This is joint work with Carlos Guestrin (University of Washington),
Ashish Kapoor (Microsoft Research) and Daniel Alexander (University
College London).
 
== 02/27/2013: Building Scholarly Methodologies with Large-Scale Topic Analysis ==
 
'''Speaker:''' [http://www.cs.princeton.edu/~mimno/ David Mimno], Princeton University<br/>
'''Time:''' Wednesday, February 27, 2013, 9:00 AM<br/>
'''Venue:''' Hornbake (South Wing) Room 2119<br/>
 
'''NOTE SPECIAL TIME AND LOCATION!!!'''
 
In the last ten years we have seen the creation of massive digital text collections, from Twitter feeds to million-book libraries, all in dozens of languages. At the same time, researchers have developed text mining methods that go beyond simple word frequency analysis to uncover thematic patterns. When we combine big data with powerful algorithms, we enable analysts in many different fields to enhance qualitative perspectives with quantitative measurements. But these methods are only useful if we can apply them at massive scale and distinguish consistent patterns from random variations. In this talk I will describe my work building reliable topic modeling methodologies for humanists, social scientists and science policy officers.
 
'''About the Speaker:''' David Mimno is a postdoctoral researcher in the Computer Science department at Princeton University. He received his PhD from the University of Massachusetts, Amherst. Before graduate school, he served as Head Programmer at the Perseus Project, a digital library for cultural heritage materials, at Tufts University. He is supported by a CRA Computing Innovation fellowship.
 
== 03/13/2013: Is Any Politics Local?

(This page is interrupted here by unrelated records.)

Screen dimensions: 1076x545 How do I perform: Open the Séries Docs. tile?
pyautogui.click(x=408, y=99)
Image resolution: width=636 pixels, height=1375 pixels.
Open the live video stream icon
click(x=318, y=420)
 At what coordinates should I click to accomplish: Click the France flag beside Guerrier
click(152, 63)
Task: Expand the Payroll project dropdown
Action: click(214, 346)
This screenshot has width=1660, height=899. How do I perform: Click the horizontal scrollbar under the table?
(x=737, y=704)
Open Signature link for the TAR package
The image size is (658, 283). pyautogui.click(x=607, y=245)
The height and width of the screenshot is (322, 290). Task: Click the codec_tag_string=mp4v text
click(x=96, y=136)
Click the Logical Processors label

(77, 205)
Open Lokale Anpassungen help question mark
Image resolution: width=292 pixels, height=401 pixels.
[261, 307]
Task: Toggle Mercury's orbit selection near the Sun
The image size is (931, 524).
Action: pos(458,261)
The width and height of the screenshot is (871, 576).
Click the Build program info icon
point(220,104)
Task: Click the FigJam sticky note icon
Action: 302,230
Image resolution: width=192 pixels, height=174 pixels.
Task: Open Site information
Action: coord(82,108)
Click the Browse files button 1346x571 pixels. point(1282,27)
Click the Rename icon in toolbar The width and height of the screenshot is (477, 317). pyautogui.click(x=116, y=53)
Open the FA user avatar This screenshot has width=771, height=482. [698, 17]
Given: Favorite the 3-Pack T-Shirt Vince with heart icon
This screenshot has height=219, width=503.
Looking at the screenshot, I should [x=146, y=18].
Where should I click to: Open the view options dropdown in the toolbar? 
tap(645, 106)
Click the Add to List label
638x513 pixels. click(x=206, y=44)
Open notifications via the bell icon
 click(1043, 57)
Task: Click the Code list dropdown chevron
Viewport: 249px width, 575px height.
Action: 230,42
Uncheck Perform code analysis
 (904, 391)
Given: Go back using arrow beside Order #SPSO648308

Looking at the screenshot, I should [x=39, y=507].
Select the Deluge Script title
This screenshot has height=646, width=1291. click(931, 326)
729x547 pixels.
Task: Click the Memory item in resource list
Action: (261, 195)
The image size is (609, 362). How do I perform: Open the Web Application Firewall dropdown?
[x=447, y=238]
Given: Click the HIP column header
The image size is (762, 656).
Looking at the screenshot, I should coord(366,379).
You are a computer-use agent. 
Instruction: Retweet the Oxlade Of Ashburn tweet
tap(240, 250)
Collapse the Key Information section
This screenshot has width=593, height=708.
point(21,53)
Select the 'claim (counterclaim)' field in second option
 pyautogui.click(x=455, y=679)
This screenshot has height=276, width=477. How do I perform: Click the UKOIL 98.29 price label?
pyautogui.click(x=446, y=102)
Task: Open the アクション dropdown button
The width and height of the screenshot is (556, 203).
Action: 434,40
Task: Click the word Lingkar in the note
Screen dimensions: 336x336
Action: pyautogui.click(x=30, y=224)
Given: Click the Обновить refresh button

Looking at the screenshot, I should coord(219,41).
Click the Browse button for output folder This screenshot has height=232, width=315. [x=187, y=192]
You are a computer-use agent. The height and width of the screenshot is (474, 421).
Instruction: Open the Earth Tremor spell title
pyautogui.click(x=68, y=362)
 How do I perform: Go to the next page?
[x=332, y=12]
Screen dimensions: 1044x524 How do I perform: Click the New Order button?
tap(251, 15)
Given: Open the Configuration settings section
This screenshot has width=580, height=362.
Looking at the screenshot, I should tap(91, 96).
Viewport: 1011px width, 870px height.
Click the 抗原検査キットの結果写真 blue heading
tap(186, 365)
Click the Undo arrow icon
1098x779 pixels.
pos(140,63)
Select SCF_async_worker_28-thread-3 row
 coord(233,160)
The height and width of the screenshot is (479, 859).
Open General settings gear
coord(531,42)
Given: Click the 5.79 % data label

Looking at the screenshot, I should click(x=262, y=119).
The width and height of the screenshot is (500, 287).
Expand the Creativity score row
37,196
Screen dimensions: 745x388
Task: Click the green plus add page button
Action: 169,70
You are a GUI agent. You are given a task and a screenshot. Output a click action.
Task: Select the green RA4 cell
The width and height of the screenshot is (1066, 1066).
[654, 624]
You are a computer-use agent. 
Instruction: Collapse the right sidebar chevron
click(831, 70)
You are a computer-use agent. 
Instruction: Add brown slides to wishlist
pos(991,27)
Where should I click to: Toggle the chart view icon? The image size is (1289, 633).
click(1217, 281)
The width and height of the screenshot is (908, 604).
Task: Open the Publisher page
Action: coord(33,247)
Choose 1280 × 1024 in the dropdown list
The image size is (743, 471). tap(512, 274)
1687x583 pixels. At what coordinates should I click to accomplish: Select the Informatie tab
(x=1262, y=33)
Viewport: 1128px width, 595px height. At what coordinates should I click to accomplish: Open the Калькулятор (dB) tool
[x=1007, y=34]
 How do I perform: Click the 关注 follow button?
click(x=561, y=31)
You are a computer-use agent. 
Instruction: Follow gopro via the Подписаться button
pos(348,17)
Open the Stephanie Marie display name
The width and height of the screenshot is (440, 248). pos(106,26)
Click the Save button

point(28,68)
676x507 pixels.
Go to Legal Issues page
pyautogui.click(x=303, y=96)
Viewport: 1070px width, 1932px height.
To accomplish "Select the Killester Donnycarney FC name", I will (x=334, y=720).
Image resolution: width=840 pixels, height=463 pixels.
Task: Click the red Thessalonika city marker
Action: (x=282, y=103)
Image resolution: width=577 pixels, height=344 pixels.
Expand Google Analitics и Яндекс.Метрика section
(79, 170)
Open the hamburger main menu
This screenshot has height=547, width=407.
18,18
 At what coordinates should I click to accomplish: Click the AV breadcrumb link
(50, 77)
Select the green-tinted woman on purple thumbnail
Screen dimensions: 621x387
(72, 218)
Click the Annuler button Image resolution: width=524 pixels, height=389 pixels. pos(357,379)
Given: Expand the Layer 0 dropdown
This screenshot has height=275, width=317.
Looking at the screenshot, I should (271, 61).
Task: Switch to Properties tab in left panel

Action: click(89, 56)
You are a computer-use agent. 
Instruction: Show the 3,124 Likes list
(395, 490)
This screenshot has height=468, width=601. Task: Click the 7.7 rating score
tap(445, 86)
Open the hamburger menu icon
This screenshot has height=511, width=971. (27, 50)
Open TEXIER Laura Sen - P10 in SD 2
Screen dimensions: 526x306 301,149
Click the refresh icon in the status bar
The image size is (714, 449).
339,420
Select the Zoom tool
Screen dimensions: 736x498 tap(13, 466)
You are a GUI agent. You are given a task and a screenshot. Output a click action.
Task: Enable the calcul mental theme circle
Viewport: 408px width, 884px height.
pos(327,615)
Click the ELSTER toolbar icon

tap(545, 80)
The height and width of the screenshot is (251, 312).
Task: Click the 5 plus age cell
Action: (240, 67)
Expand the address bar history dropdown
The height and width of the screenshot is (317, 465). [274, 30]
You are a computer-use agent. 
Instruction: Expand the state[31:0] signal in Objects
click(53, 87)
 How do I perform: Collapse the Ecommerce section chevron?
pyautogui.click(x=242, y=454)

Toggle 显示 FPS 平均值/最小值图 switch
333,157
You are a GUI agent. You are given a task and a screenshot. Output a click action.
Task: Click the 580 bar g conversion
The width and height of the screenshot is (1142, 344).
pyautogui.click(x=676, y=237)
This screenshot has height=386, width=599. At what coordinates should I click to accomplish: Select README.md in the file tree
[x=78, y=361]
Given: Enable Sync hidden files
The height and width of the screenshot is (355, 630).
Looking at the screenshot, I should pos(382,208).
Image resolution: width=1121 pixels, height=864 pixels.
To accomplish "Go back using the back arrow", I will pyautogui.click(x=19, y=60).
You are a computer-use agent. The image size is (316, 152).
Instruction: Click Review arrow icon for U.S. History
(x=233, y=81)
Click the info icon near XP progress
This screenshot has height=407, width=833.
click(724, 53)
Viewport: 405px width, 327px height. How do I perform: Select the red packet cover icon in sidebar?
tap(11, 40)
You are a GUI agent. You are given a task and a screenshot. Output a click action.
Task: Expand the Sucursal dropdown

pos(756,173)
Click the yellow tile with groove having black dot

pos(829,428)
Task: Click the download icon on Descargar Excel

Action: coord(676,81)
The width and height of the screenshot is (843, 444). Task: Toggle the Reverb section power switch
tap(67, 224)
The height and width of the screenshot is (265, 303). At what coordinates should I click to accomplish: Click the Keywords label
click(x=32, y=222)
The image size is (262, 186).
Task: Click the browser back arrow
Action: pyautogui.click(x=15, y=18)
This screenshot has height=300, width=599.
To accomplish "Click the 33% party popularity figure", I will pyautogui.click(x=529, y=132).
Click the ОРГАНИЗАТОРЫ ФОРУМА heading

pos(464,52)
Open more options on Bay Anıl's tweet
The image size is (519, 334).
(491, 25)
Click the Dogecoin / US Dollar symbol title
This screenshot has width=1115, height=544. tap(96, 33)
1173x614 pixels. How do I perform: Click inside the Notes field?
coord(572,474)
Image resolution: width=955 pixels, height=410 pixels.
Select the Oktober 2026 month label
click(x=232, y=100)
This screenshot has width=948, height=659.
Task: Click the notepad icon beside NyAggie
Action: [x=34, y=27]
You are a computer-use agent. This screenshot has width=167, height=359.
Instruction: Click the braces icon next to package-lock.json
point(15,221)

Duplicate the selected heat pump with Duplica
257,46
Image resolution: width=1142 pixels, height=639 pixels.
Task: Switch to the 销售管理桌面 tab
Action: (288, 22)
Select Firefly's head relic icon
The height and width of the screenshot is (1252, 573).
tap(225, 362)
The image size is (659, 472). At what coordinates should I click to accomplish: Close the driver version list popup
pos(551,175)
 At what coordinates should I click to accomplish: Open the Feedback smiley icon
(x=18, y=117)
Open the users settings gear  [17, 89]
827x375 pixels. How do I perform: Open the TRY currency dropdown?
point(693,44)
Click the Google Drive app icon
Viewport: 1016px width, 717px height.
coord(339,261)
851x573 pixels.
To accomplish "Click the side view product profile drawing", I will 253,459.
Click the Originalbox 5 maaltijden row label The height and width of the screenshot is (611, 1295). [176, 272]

An Automated Analysis of Mayoral and Gubernatorial Addresses ==
 
'''Speaker:''' [http://explore.georgetown.edu/people/dh335/ Dan Hopkins],  Georgetown University<br/>
'''Time:''' Wednesday, March 13, 2013, 11:00 AM<br/>
'''Venue:''' AVW 3258<br/>
 
Dubbed "laboratories of democracy," America's states and its large cities face a wide variety of public policy challenges.  But in a period of expanding federal authority and increased long-distance communication, the extent to which U.S. states and large cities pursue varying policy agendas is at once important and unknown.  This paper draws on techniques from automated content analysis to measure the major topics in more than 500 "State of the State" and "State of the City" addresses given by American executive officials since 2000.  Drawing on the Correlated Topic Model (Blei and Lafferty 2006) and other approaches to topic modeling, it demonstrates that big-city mayors do address a distinctive set of topics from their counterparts in state capitols, but one that is surprisingly consistent across cities.  Knowing a mayor's political party provides little leverage on the topics he or she is likely to highlight, while the same is true for objective indicators such as economic conditions or the city's crime rate.  At the state level, partisanship proves more predictive of the topics addressed by Governors, but there, too, institutional responsibilities constrain leaders to emphasize a broad and similar set of issues.  American political institutions inscribe a substantial role for geographic and institutional differences, but the policy agendas of America's states and largest cities are homogeneous and overlapping.     
 
'''About the Speaker:''' Daniel J. Hopkins is an Assistant Professor of Government at Georgetown University whose research focuses on American politics, with a special emphasis on political behavior, urban and local politics, racial and ethnic politics, and statistical methods.  Specifically, his research has addressed issues including the role of rhetoric and of local contexts in shaping political behavior.  It has also involved the development and application of automated techniques for analyzing political rhetoric.  Professor Hopkins' work has appeared in a variety of scholarly and popular outlets, including the American Political Science Review, the American Journal of Political Science, the Journal of Politics, and The Washington Post.  Professor Hopkins received his Ph.D. from Harvard University in 2007.
 
== 03/27/2013: Corpora and Statistical Analysis of Non-Linguistic Symbol Systems ==
 
'''Speaker:''' Richard Sproat, Google New York<br/>
'''Time:''' Wednesday, March 27, 2013, 11:00 AM<br/>
'''Venue:''' AVW 3258<br/>
 
We report on the creation and analysis of a set of corpora of non-linguistic symbol systems.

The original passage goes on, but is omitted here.